I haven't clicked to run it.

If you google the name of the add-on, it appears to be a keylogger virus that installs itself on the forum server.

Has anyone else seen this?

Regards
Buzz


----------



## Noxx (Jan 26, 2008)

Try cleaning up your cookies.


----------



## Buzz (Jan 26, 2008)

I'll give it a go, must be my end if no one else is seeing the message.
Cheers Noxx
Buzz


----------



## aflacglobal (Jan 26, 2008)

Nope. Haven't seen that one.


----------



## allanwcoty (Jan 26, 2008)

I've had the same message but tend to ignore such things until I understand them, I try never to open something I don't understand. Seemed to show up on mine when the advertising for firefox showed up. allan


----------



## skyline27 (Jan 26, 2008)

I am getting a Firefox message on the top of the screen. I scroll down the page and it jumps back to the top. What's the deal?


----------



## loco (Jan 26, 2008)

no issues here


----------



## Noxx (Jan 26, 2008)

Well the ad is from me but I didn't implement any virus... It's maybe in the code...
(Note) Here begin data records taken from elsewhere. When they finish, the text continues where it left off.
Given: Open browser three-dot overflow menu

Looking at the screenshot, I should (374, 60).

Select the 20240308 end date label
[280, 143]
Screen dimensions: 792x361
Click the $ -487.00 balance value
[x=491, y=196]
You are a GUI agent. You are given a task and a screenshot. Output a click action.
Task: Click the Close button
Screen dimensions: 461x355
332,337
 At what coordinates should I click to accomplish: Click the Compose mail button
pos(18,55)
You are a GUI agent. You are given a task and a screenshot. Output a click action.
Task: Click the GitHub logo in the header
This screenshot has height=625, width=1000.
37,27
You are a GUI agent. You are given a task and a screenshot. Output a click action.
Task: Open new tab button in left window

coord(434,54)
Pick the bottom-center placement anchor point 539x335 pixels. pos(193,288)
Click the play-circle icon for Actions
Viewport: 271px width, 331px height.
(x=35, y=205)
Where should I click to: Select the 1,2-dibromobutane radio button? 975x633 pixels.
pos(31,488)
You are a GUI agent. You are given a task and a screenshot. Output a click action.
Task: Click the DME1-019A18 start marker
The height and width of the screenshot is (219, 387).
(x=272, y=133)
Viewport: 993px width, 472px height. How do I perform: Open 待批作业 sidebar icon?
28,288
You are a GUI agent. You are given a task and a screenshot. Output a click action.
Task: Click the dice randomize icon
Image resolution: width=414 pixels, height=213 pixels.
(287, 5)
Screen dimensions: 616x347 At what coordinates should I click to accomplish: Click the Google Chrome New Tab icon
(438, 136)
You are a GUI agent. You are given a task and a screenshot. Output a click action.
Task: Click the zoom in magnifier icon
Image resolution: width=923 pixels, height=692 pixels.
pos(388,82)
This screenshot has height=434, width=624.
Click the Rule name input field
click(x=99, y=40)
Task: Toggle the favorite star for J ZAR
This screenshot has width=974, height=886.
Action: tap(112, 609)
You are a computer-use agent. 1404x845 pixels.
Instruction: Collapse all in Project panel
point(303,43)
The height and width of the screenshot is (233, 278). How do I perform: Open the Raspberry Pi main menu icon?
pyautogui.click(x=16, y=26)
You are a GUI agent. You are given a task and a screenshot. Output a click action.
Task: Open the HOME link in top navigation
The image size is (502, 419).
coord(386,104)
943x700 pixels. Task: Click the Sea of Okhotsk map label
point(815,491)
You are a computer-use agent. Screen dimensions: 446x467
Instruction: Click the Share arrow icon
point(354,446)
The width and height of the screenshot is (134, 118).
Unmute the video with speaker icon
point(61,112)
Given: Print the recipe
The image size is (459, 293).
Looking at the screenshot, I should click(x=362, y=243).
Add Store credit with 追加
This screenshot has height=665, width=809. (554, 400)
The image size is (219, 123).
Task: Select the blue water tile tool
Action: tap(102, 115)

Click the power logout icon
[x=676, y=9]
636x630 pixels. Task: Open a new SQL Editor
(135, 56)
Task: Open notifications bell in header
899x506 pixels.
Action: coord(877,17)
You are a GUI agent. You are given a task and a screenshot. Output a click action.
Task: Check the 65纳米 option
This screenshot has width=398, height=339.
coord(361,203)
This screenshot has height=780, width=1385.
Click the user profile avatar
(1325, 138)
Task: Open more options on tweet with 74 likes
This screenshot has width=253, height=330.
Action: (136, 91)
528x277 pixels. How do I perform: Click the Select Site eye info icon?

Steve, do you have any idea how to «scan» the code of my overall_header page to see if there is any malicious code ?

Thanks


----------



## lazersteve (Jan 27, 2008)

The Firefox banner is all I've seen that's new. It's so big it's kind of obnoxious in my opinion.

I'm not getting any kind of threat alerts when I login to the forum.

Are you guys starting from 

http://goldrefiningforum.com 

or 

http://goldrefiningforum.com/phpBB3

The second link should skip the entry welcome page that in the past has set off my virus alerts (but not the last time I checked it).

If you guys have more details (screen shots, exact message screen, etc.) that would be helpful.

Steve


----------



## P_CARROLL (Jan 27, 2008)

Same thing happened to me. Ram goes to 100% usage which is 2 gig and computer locks up pain the but seems to come from didgitsandletters.com according to the info at the bottom of the page while it is attempting to load. already notified noxx about hope he can fix it.


----------



## Buzz (Jan 27, 2008)

Hi Steve,

My shortcut to the forum uses the:

http://goldrefiningforum.com/phpBB2 

Link.

Strange thing is, I'm only getting the message if I log on after being away for a few days.
It doesn't show up if i'm here each day.

Very odd!

Regards
Buzz


----------



## lazersteve (Jan 27, 2008)

All, 

I accidentally clicked on the Firefox banner at the top of the Forum and BAM!!! the virus showed up. 

Noxx you may want to check the banner you posted or it's associated download source.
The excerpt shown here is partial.